In a survey of more than 100 home building executives across the U.S., John Burns determined what new home construction costs have come into play that did not exist 10 years ago and which markets have been affected most by regulation. Builders identified local issues with compliance in the Florida, Southeast, Northeast, Midwest, Texas, Southwest, California, and Northwest markets.
John Burns' National Issues Mentioned Over and Over by Home Builders:
- $5,000+ per house erosion control costs. Stormwater Pollution Prevention Plan (SWPPP) compliance costs, even in areas that rarely get rain, can now total $5,000+ per home plus fines for noncompliance. Many builders hire newly formed companies to plan, sandbag, sweep, monitor, photograph, and clean up the entire development every day, regardless of the weather forecast.
- $2,500+ energy code costs. Several builders in Florida, Illinois, Minnesota, Pennsylvania, and California cited $8,000 or more per house in new energy code costs.

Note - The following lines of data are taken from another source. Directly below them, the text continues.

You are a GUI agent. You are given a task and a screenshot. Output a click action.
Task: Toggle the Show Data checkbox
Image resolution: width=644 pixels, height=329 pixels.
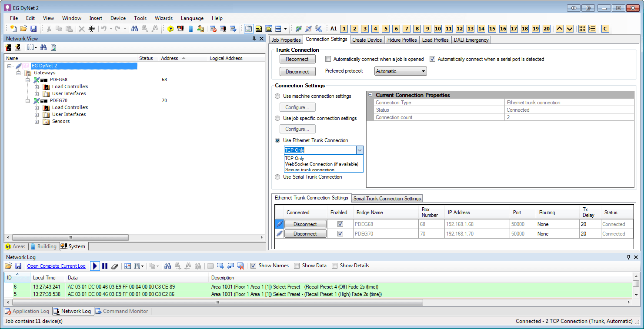[297, 266]
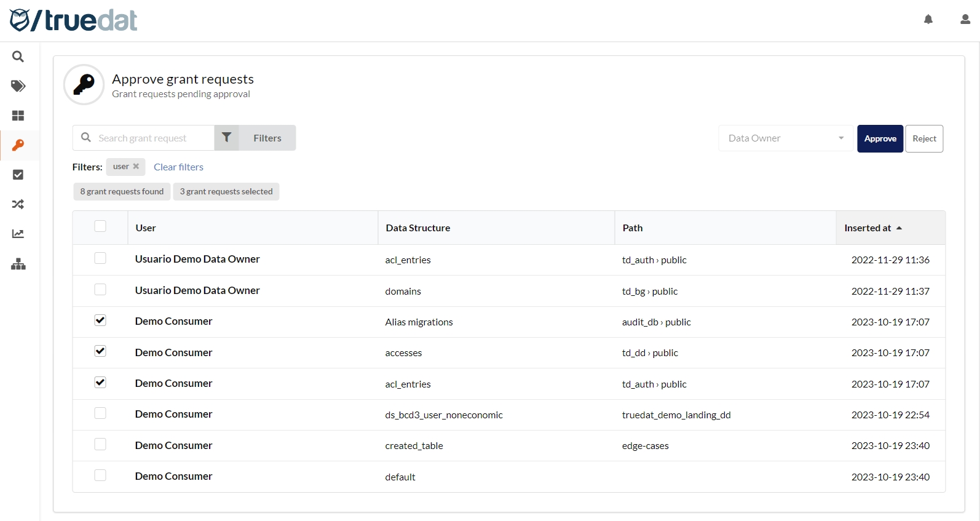This screenshot has width=980, height=521.
Task: Open the hierarchy sitemap icon in sidebar
Action: 18,264
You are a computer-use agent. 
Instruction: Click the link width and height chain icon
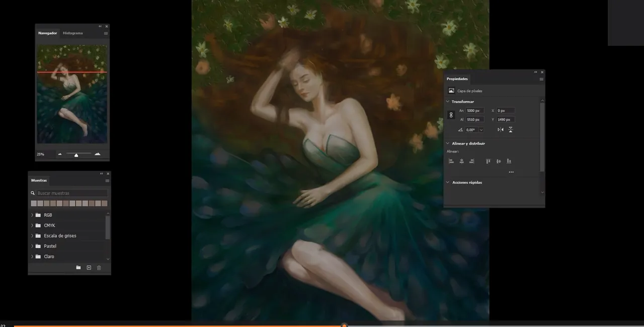451,115
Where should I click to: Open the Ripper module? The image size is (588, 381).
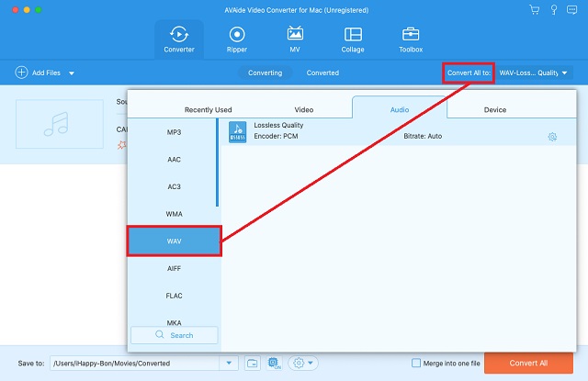(236, 39)
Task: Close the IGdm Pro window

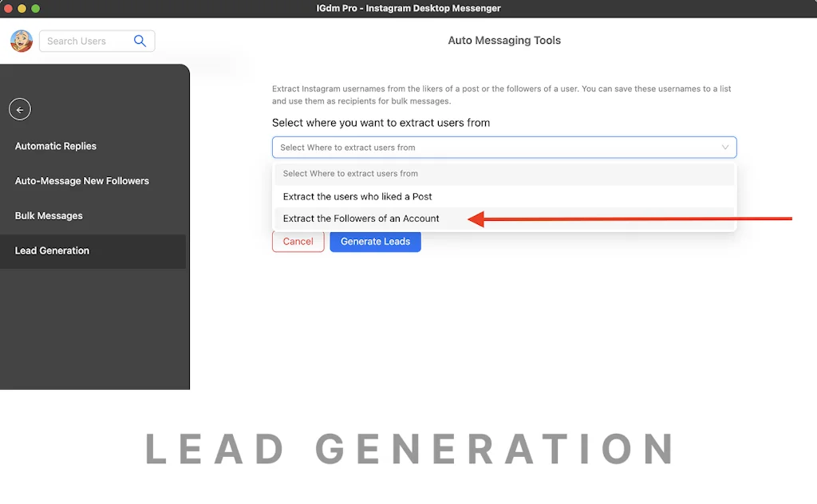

- $750+ mortgage documentation and closing costs. While we expect the cost to comply with new mortgage documentation requirements to exceed $750 per home, one builder noted that the new TRID mortgage compliance rules alone have added at least that much.
- $5,000+ fire sprinkler costs. In at least 7 markets that we could identify, builders mentioned new requirements to install sprinklers in townhomes, as well as in single-family homes, at a cost of $5,000–$10,000 per home.
- Understaffed jurisdiction offices. Many planning and permit offices continue to operate with reduced staffing from the bottom of the housing correction, causing costly delays in plan approvals, building permits, and inspections.
- Utility company delays. Builders across the country complain of much longer than usual delays and rising costs associated with connecting electric, gas, phone, and cable services to new communities.
"While virtually all of these costs appear to come with positive consequences for the environment, neighborhoods, or city finances, they also make it quite difficult for builders to build entry-level homes and, consequently, for the home construction market to recover to normal volume levels,"Kahn stated. "Rising construction costs push new home prices higher and out of the reach of many prospective buyers. Increasingly, home builders have been forced to serve only the more affluent home buyers."